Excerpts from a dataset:
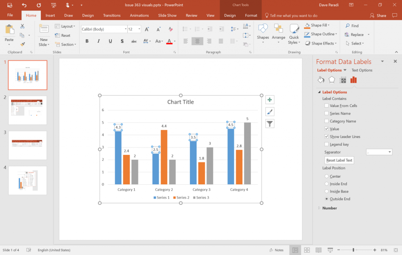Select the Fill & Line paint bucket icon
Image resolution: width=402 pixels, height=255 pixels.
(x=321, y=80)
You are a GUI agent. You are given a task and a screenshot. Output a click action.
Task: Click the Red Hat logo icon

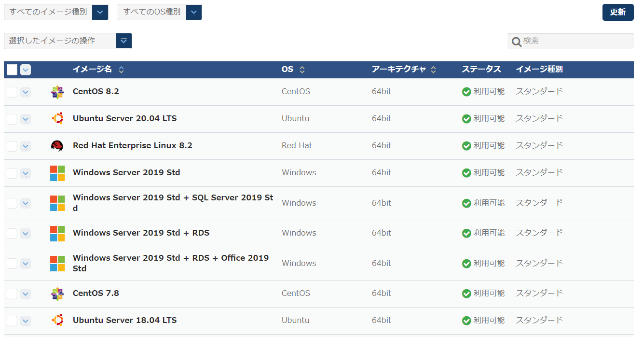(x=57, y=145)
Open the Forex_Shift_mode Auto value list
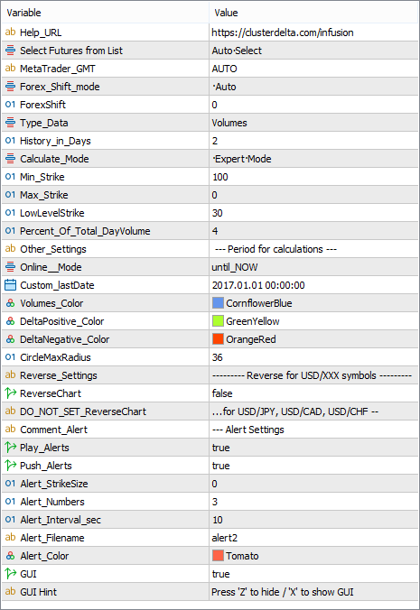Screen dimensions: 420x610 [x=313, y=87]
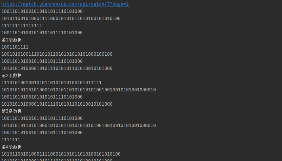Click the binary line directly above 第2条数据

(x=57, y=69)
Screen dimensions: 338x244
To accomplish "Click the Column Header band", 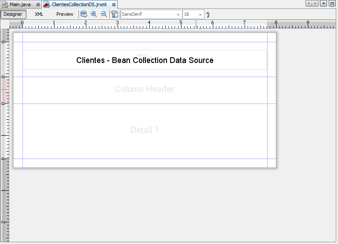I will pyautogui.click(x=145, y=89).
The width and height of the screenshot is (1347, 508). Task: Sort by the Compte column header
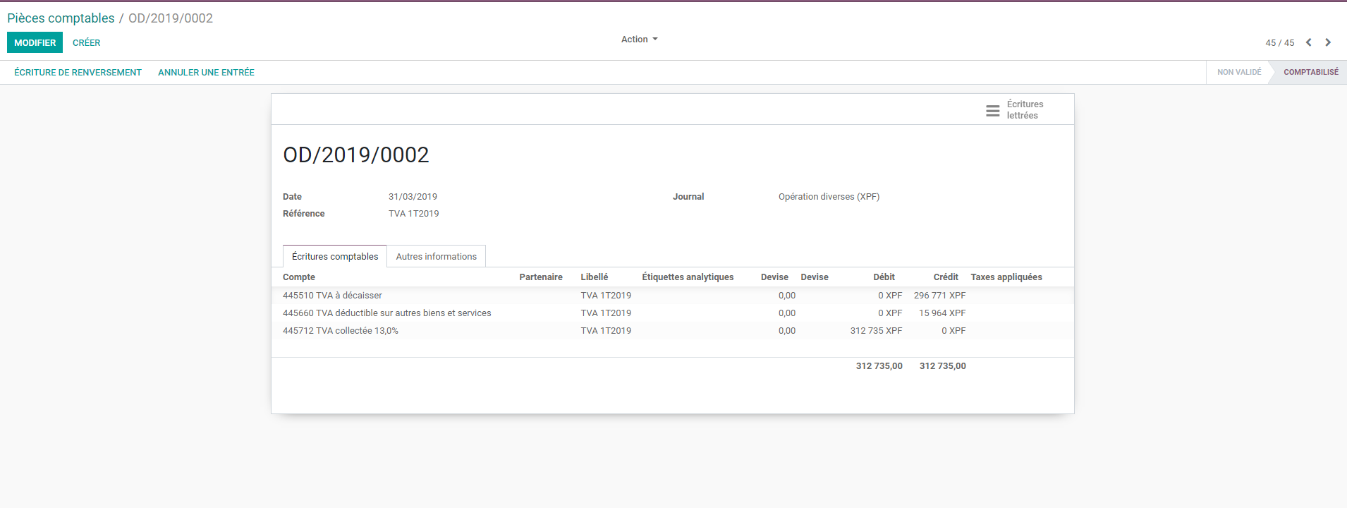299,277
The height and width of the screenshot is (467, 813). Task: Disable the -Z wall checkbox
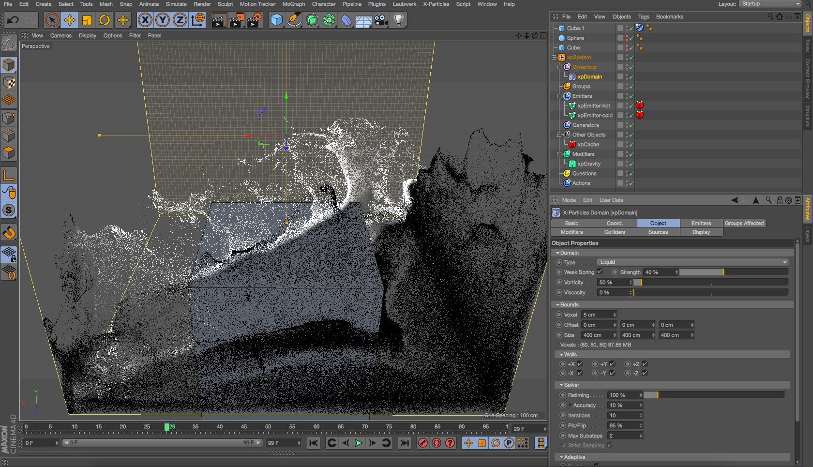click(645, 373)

About this task: The required output is every line from the one containing "The height and" through the last line of the data above, restated exactly and without pictures.

Response:
The height and width of the screenshot is (467, 813). Task: Disable the -Z wall checkbox
click(645, 373)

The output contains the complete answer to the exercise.